When workflows function as they should, the entire experience will be harmonious and, in a way, imperceptible to the customer. They will simply “experience” your organization without second thought.

However, when workflow processes don’t work as they should, customers notice, and more often than not, they will let you know.

That’s why it’s essential that workflows are mapped out as clearly as possible to ensure a completely seamless experience throughout the entire customer journey.

Mapping Workflows With the Customer Journey In Mind

In order to create workflows with a larger picture in mind, you have to start by mapping the full customer journey.

According to Harvard Business Review, a customer journey map is simply a diagram that illustrates the steps your customer(s) go through in engaging with your company. The more touchpoints you have, the more complicated – but necessary – the map becomes.

Mapping the customer journey involves:

  • Choosing key customer personas
  • Identifying customer goals
  • Breaking down customer goals into touchpoints
  • Breaking down touchpoints into workflows

If you offered translation services, for example, you would identify a customer persona (those who need translation done), capture their motivations and goals (e.g. have a document translated from English to Spanish), and break down those goals into touchpoints (initial inquiry, etc.

A simple customer journey for this might look like:

  1. Initial enquiry
  2. Send documents to be translated
  3. Approve cost estimate and wait for translation
  4. Approve translation or request changes
  5. Pay invoice

In order to turn this journey into a repeatable process for other customers, you would create a workflow map using a swim lane diagram, like so:

Mapping out individual workflows is an essential part of turning single customer touchpoints into an actual journey, so it’s important to get it right. The more accurate and seamless each workflow is, the more seamless the overall customer journey will be.

Keep in mind that if there are bottlenecks or breakdowns in your workflow, it impacts your relationship with your customer. If they don’t get an invoice on time, or something ships late or not at all (and they have to contact customer service), you may not get another chance in the future to correct those errors.

Retaining customers over the long haul is not only a matter of having a product or service they want, it’s a matter of meeting their needs at every step of the journey and consistently providing the best service possible.

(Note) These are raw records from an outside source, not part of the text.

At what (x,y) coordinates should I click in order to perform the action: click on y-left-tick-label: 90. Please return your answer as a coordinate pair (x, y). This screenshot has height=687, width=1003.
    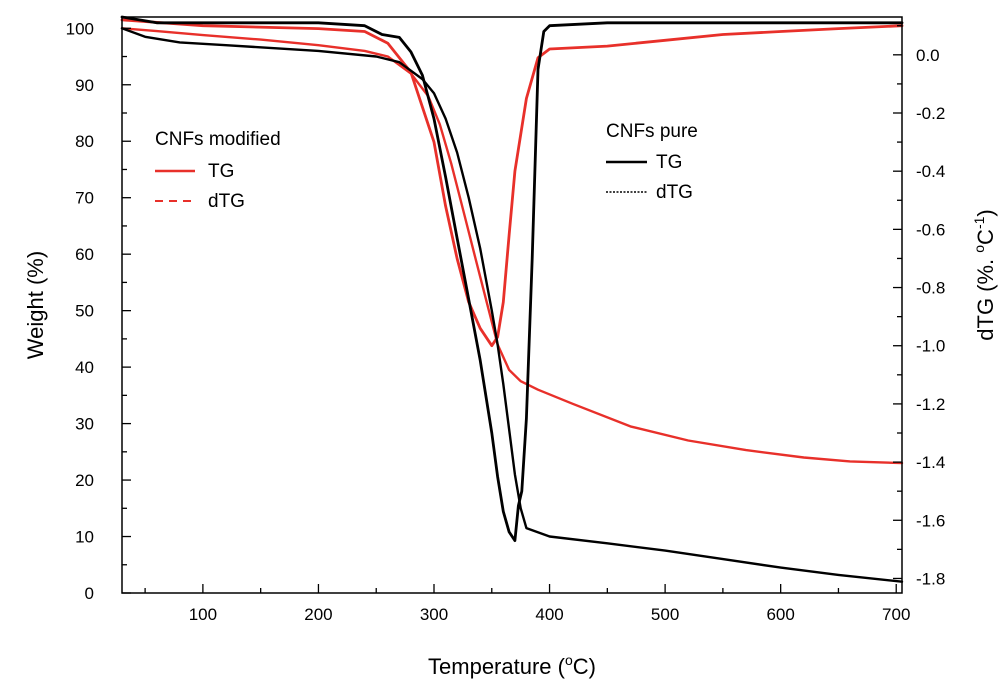
    Looking at the image, I should click on (84, 86).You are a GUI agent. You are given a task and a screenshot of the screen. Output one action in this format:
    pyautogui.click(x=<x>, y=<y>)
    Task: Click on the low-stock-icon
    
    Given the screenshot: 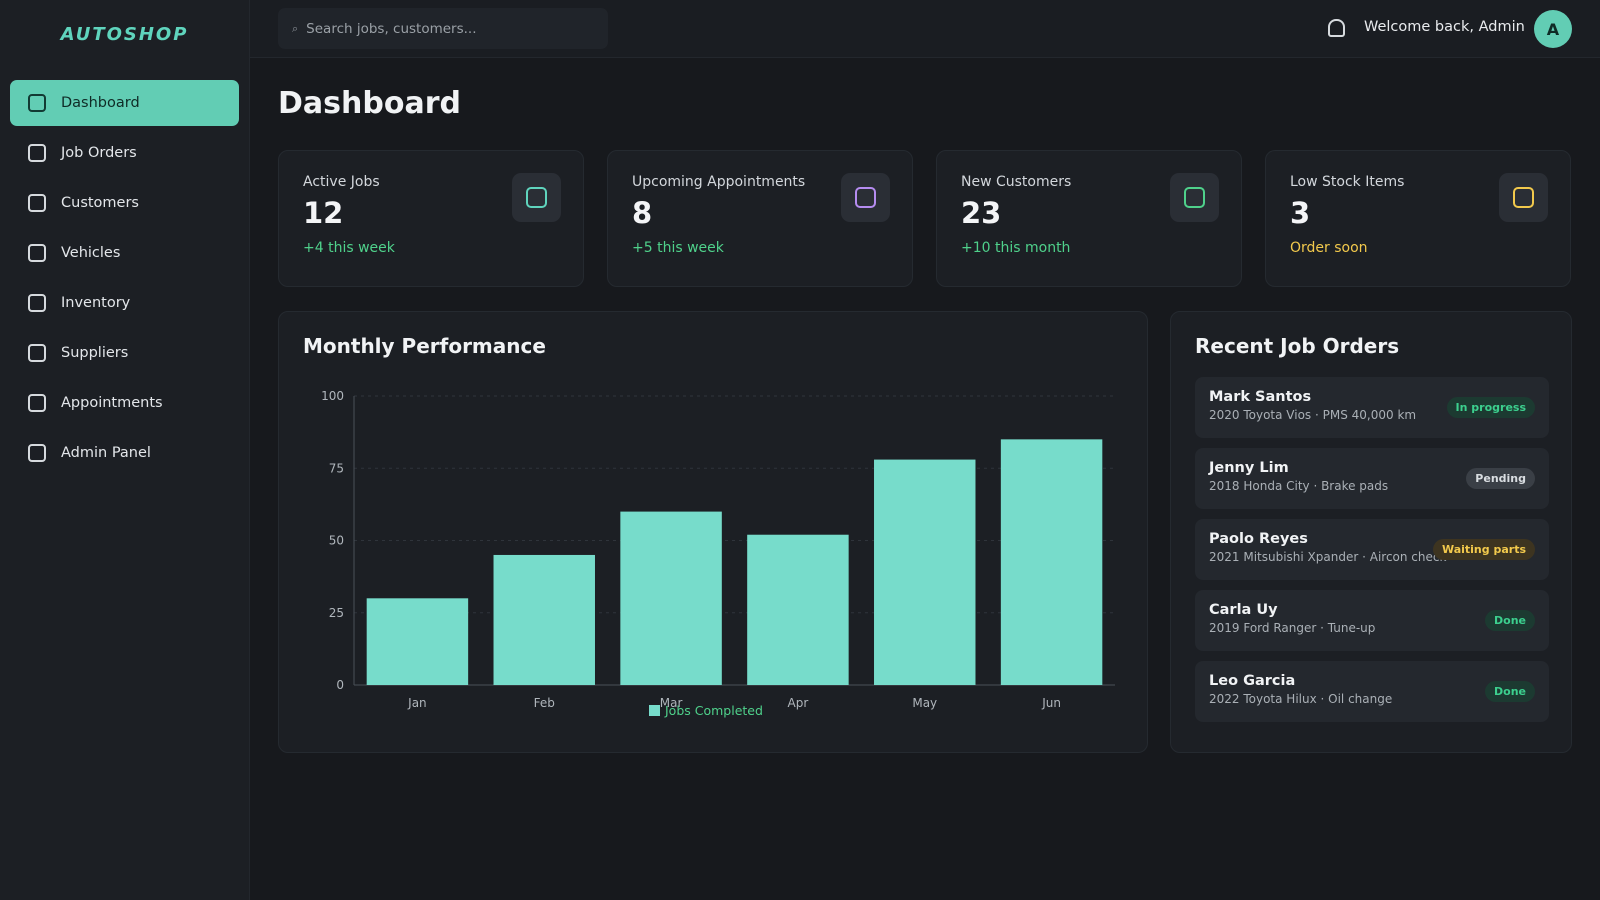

Don’t forget to grab your free customer and workflow mapping guide:

Final Thoughts

Mapping out both the customer journey and your individual workflows will help minimize delays and redundancies, meet customer needs and goals, and help you communicate clearly between various departments and teams within your organization.

Creating visual structure for the customer journey will also help you spot potential issues that would prevent customers from interacting with you in the future, before they ever occur.

The more efficient your workflows become, the better your overall customer journey will be, and the longer the relationship will last. But it’s equally important to understand the customer journey before creating your workflows, as it gives you the overarching reason why you do the things you do.